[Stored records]

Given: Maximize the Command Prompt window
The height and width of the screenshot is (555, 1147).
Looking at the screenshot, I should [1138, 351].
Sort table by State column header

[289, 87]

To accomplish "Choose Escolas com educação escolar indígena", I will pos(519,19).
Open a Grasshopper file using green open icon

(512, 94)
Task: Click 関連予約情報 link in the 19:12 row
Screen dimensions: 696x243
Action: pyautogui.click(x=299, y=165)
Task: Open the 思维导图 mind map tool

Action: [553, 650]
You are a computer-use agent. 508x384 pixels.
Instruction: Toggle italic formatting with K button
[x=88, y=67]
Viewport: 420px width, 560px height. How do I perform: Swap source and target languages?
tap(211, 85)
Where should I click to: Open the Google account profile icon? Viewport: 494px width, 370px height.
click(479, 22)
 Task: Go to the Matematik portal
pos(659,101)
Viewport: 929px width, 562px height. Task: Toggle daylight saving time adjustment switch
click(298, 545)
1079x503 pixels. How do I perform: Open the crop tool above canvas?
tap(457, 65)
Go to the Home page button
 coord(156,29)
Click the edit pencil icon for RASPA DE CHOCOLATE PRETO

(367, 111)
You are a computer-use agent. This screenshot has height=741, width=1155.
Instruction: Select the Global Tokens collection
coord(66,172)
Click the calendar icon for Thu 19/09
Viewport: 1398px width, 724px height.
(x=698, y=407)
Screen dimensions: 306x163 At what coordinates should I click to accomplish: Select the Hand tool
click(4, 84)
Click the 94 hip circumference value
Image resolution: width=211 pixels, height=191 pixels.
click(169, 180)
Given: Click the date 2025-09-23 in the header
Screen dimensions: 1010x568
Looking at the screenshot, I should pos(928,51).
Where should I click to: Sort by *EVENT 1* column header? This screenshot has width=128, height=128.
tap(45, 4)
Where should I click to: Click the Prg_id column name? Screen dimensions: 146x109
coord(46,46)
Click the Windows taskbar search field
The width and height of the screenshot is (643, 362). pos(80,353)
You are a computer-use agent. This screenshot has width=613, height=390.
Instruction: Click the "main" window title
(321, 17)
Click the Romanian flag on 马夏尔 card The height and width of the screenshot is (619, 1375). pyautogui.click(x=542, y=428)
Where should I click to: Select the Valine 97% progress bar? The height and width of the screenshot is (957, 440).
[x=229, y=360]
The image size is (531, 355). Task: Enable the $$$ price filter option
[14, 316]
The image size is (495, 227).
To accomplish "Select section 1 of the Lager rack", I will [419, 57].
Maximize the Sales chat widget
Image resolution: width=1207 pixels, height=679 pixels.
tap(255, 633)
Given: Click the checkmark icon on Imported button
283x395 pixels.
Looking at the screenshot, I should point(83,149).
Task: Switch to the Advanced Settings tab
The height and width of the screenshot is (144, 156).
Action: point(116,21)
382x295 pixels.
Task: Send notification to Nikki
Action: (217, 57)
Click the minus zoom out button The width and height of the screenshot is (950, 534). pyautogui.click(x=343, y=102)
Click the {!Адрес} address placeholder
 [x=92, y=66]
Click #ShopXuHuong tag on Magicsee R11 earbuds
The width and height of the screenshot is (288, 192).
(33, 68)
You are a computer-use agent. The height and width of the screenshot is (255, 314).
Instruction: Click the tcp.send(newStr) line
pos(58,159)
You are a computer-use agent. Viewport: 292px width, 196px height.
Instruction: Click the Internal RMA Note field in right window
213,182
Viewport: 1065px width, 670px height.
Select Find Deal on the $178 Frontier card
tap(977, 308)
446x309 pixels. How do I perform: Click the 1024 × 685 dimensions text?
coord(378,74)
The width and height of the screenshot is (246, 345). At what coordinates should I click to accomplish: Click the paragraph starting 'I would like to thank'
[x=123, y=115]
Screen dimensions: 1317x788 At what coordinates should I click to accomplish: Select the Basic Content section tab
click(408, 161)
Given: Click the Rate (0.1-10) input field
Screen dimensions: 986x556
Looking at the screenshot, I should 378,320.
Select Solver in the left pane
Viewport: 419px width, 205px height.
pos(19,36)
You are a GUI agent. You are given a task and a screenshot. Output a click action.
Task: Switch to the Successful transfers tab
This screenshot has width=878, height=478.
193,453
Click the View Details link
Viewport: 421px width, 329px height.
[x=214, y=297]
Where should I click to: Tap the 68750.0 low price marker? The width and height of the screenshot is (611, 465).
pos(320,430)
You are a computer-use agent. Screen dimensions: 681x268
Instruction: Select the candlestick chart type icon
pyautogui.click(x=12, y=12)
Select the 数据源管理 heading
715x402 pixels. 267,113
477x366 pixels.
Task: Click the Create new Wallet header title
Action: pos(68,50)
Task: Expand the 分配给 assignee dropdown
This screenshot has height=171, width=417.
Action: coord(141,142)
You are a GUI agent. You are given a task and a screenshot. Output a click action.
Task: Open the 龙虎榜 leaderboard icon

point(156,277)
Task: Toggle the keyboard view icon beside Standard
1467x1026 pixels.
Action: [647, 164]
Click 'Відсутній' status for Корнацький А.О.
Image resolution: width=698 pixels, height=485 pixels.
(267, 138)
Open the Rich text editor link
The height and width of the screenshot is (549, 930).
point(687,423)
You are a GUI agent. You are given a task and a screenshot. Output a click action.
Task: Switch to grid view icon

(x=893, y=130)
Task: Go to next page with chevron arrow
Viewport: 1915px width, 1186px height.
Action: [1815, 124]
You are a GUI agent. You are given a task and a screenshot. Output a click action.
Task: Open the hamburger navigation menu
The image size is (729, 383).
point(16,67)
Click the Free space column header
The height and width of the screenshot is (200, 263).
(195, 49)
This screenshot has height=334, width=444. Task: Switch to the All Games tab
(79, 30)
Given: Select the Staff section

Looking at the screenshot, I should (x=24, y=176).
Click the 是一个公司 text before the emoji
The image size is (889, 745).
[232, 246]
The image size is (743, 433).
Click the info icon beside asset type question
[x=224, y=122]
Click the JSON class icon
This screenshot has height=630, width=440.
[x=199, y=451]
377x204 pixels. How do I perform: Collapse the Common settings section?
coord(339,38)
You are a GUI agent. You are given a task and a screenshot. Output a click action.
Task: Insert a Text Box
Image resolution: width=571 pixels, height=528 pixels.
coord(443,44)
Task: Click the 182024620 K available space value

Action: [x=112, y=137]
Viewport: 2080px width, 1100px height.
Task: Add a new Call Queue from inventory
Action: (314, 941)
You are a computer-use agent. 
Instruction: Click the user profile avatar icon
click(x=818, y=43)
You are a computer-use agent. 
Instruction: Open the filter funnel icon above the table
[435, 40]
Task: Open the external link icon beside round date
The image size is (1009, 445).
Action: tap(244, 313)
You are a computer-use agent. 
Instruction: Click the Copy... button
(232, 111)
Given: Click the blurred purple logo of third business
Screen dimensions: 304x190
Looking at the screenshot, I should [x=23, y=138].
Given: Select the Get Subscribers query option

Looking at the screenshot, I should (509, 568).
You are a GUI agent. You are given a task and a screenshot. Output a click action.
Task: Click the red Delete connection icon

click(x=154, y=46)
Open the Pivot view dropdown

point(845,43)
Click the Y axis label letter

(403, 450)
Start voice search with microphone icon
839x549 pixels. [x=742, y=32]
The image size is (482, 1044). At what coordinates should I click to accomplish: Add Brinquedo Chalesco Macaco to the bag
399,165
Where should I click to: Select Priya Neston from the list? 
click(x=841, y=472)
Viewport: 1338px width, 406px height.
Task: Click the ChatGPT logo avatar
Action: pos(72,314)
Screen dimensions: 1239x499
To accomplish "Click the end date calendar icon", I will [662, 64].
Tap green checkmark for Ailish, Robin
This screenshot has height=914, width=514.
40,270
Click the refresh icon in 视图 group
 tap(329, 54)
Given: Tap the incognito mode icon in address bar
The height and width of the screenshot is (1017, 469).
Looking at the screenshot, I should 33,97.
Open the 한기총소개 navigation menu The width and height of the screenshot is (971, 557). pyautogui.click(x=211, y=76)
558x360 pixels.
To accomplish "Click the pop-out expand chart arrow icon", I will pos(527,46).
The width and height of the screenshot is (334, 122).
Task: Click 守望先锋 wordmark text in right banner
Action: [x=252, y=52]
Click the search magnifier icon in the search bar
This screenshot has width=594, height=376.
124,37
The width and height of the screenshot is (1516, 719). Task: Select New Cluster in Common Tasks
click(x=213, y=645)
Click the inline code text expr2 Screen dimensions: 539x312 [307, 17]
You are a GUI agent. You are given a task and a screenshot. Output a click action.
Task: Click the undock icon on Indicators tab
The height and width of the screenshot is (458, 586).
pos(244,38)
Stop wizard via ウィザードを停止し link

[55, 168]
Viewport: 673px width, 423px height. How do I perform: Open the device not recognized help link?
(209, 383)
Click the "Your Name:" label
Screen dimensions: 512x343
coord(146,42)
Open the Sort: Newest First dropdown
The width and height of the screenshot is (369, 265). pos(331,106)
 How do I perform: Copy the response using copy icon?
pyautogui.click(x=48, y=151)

Work instruction: All that is wanted is the run of lines from the start of the data through the line containing "You are a computer-use agent. 508x384 pixels.", copied word for word.

Expected output:
Given: Maximize the Command Prompt window
The height and width of the screenshot is (555, 1147).
Looking at the screenshot, I should [1138, 351].
Sort table by State column header

[289, 87]

To accomplish "Choose Escolas com educação escolar indígena", I will pos(519,19).
Open a Grasshopper file using green open icon

(512, 94)
Task: Click 関連予約情報 link in the 19:12 row
Screen dimensions: 696x243
Action: pyautogui.click(x=299, y=165)
Task: Open the 思维导图 mind map tool

Action: [553, 650]
You are a computer-use agent. 508x384 pixels.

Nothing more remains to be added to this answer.